Asi? Alrund? Chiunque tu sia... poi fece una pausa. Nessuno gli aveva evidentemente parlato in quel modo da molti, molti anni.

"Lo avevamo indebolito", aggiunse Kaya. "L’ho visto rallentare. La prossima volta saprà che lo stiamo cercando. Sarà pronto ad affrontarci. Quell'essere non è stupido come sembra."

"Quindi è tua intenzione continuare a cercarlo nonostante tu abbia visto di cosa è capace?", chiese Alrund.

"Il mio lavoro non è stato completato. E ne ho già ricevuto il pagamento." Non era semplice scelta professionale, sebbene non fosse pronta ad ammetterlo a tutti. Quell’essere era pericoloso e, come stava iniziando a sospettare, non proveniente da quel mondo. Ma tutto quello non aveva senso. Poteva quella bestia ripugnante essere un planeswalker?

"La bestia ha già lasciato Bretagard. Non puoi inseguirla con i metodi tradizionali", rispose Alrund. "Si sposta da un piano all’altro, come i mostri del Cosmo. Non sono però sicuro che possa essere considerato uno di essi."

"D’accordo. Come posso seguirlo?", chiese Kaya. "Me lo devi. Per averlo lasciato fuggire."

Quella frase sembrò far riflettere la divinità. "Devo consultarmi con i miei simili. Ci sono troppi enigmi a cui dare una risposta. Se però sei decisa a inseguire quella creatura, i seguaci di Cosima potranno venirti in aiuto. Farò in modo che tu possa contare su di loro."

Kaya udì numerosi sussulti tra i Cercapresagi. Cosima... faceva parte di quasi ogni loro preghiera durante gli spostamenti in mare.

"Troverai aiuto al tuo ritorno a Sevalgr. Conto che i Cercapresagi ti guidino, ma poi dovrai proseguire da sola. Troverai un’imbarcazione che sarà. . .selettiva per quanto riguarda i suoi passeggeri, ma sarai al sicuro nel viaggio tra reami."

"E come potrò sapere dove dovrò andare?
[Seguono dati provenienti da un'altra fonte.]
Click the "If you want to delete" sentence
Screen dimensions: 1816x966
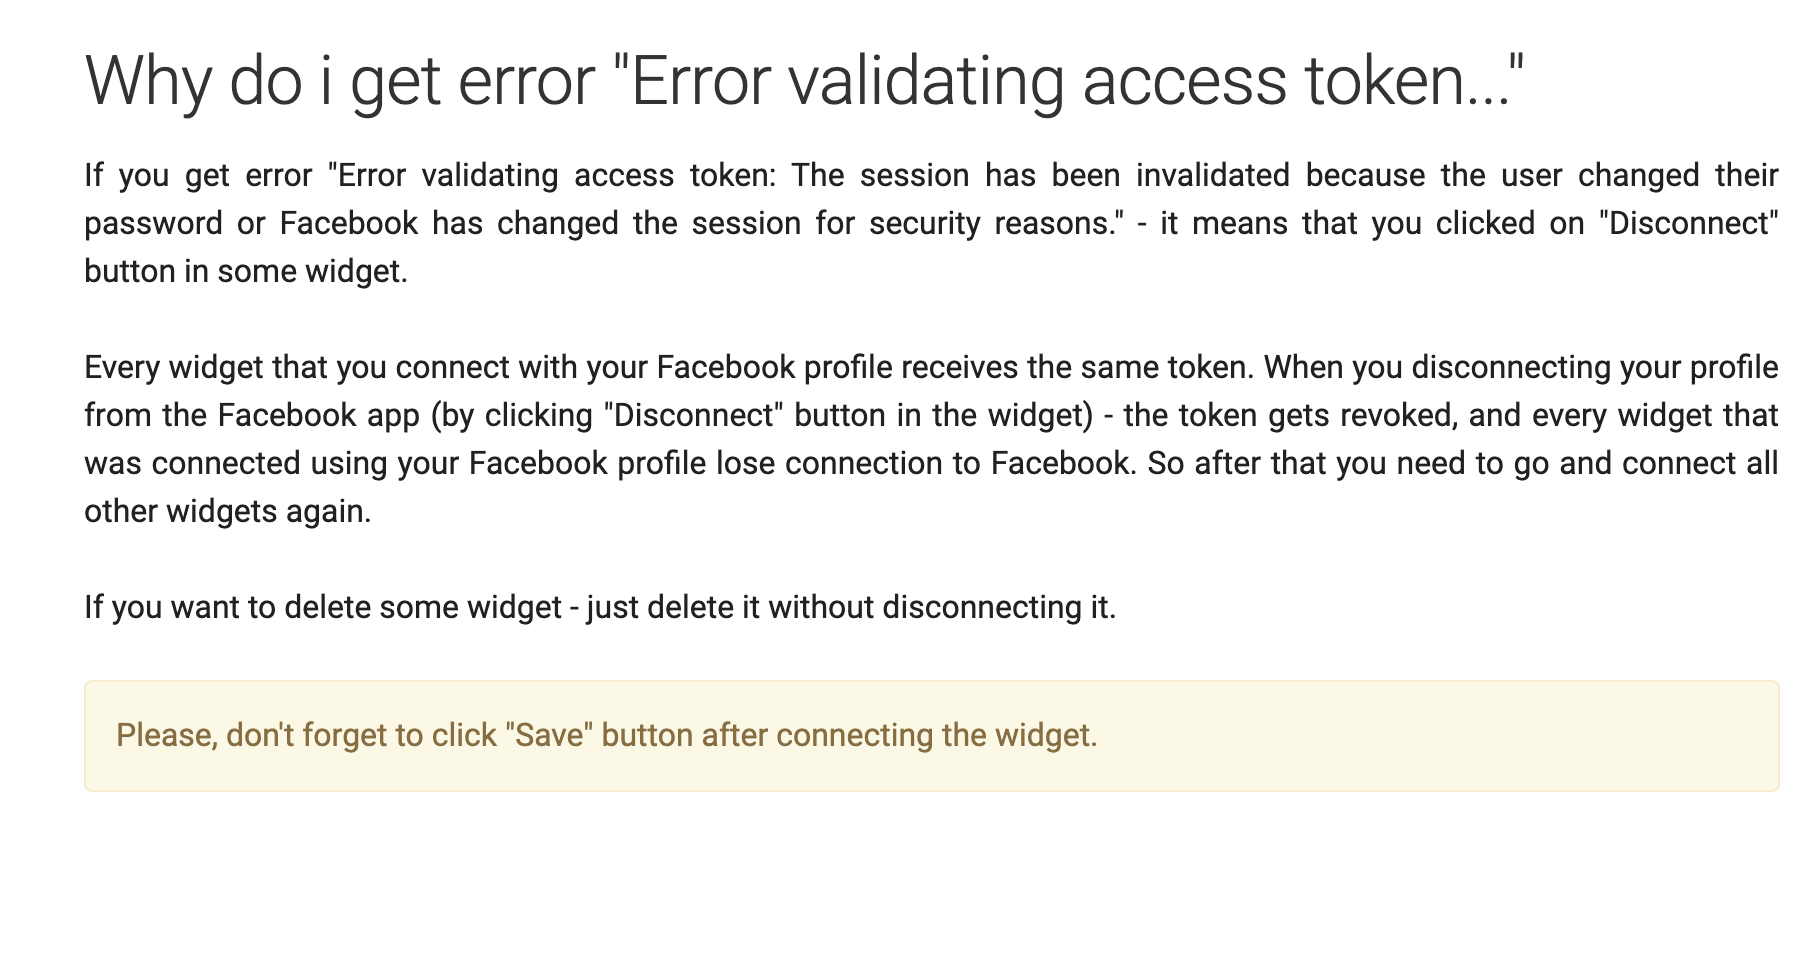(600, 608)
Non sono un marinaio esperto", disse Kaya.

"Segui la luce di Starnheim, al di sopra dei rami più grandi dell’Albero del Mondo. Ti guiderà lungo la via verso il tuo destino."

Kaya soffocò un sospiro. Gli dei e i loro enigmi. Avesse ricevuto anche solo una volta una risposta diretta.
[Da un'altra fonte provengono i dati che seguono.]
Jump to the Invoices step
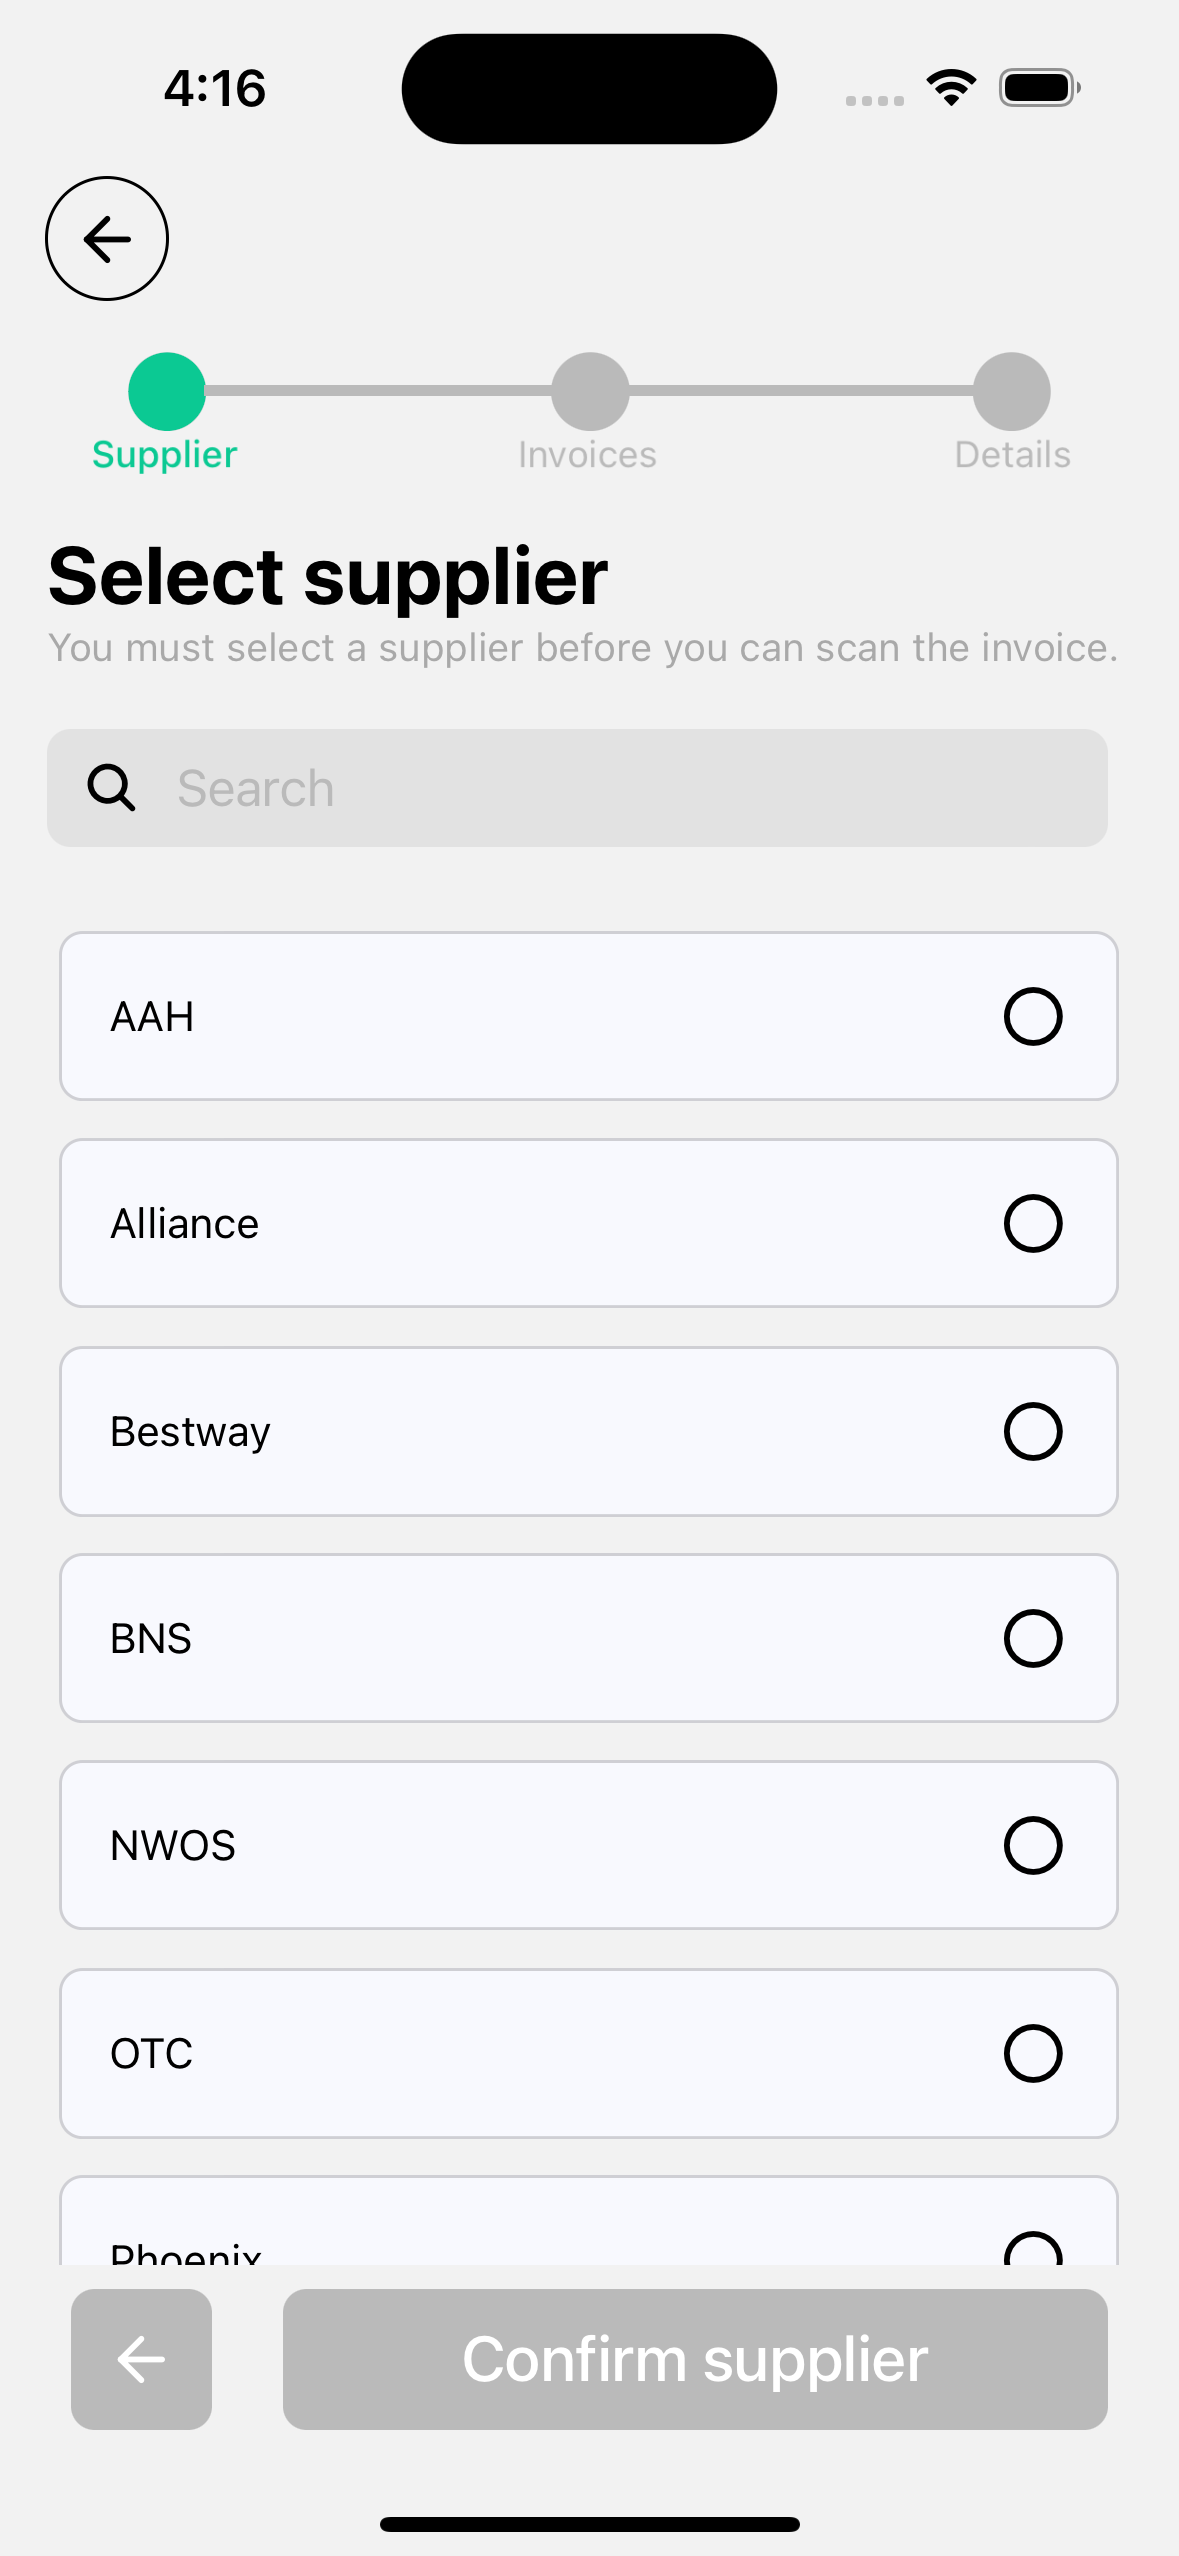The image size is (1179, 2556). coord(588,455)
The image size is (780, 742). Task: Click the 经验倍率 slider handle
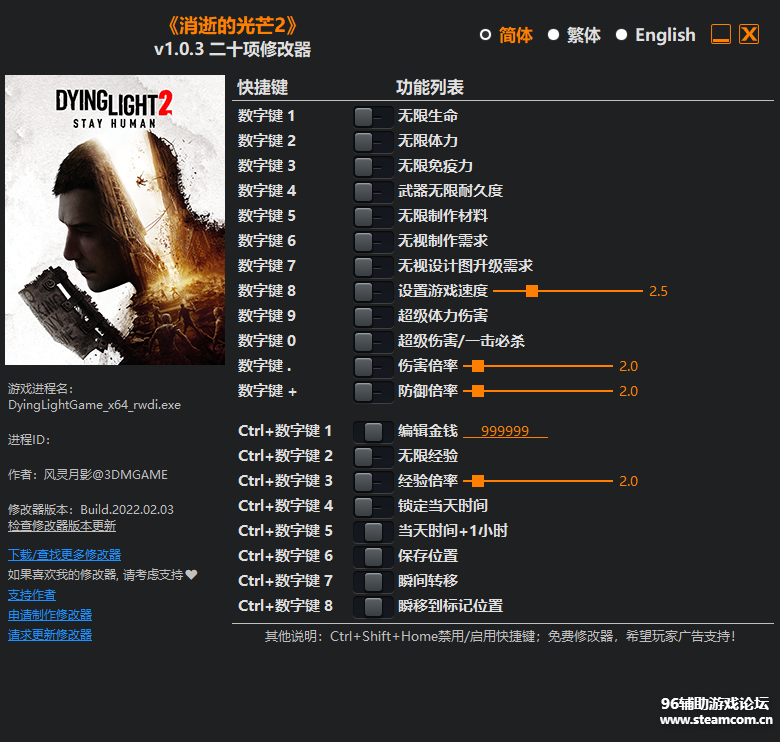coord(478,481)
"È tempo che io vada." Alrund fece un movimento verso la parete della caverna. La pietra sembrò incresparsi e sciogliersi in una luce ondulata; un tessuto interconnesso, con righe splendide e stroboscopiche degli stessi colori che fuoriuscivano da Alrund, diede origine ai bordi di una porta. Poi la pietra svanì, lasciando spazio al nulla. Divennero visibili luci lontane, come il lento movimento delle stelle, separate da nient’altro che una vasta e vuota oscurità. All'improvviso, Kaya si sentì sollevata dall’idea di avere un’imbarcazione magica a disposizione per attraversare quel golfo.

Alrund fece un passo verso il portale che aveva creato e poi si fermò. "Inga Occhi Runici, Kaya viaggiatrice da luoghi lontani, temo che l'arrivo di questa creatura sia un presagio di qualcosa di terribile. Tutte le mie visioni rivelano morte e distruzione in ogni angolo di Kaldheim. Temo che sia imminente una collisione dei reami, un evento mai visto."

I Cercapresagi rimasero in perfetto silenzio. Non per la prima volta, Kaya fece un passo indietro. "Una collisione dei reami. Non è incoraggiante", commentò.

"Una collisione dei reami", ripeté Inga. "E con essa, inevitabili, guerra e caos. Tempi di enormi sofferenze."

Perfetto, disse Kaya con tono amaro. Caccia un mostro. Salva un gruppo di abitanti. Semplice, non come il casino di Ravnica.